**WORK TO COMPLETE:**
An exact copy of every entry is required, minus the pictures.

_ _ _ _ _

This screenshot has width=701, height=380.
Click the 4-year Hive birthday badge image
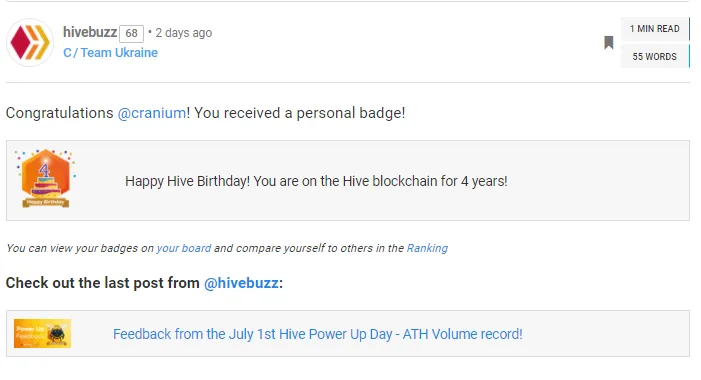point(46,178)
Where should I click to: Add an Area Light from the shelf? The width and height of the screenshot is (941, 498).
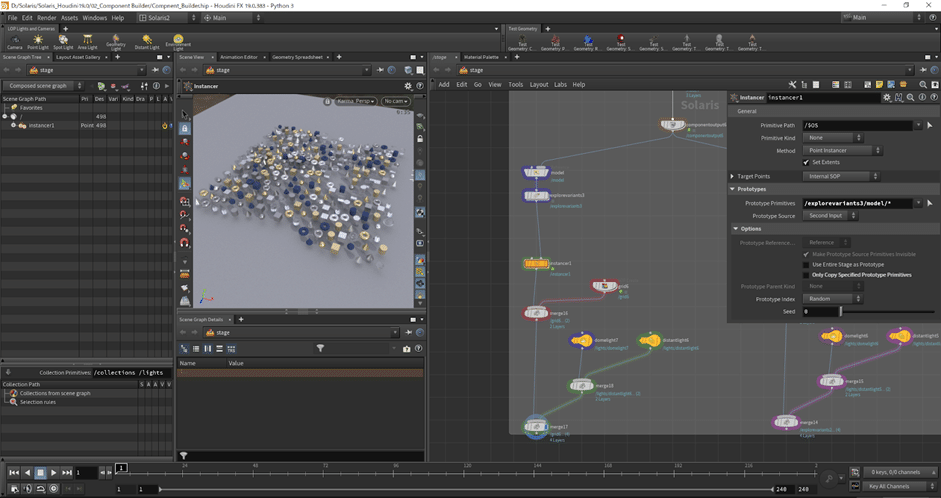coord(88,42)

_ _ _ _ _

**YOUR SOLUTION:**
This screenshot has width=701, height=380.
Click the 4-year Hive birthday badge image
point(46,178)
Where should I click to: Add an Area Light from the shelf? The width and height of the screenshot is (941, 498).
coord(88,42)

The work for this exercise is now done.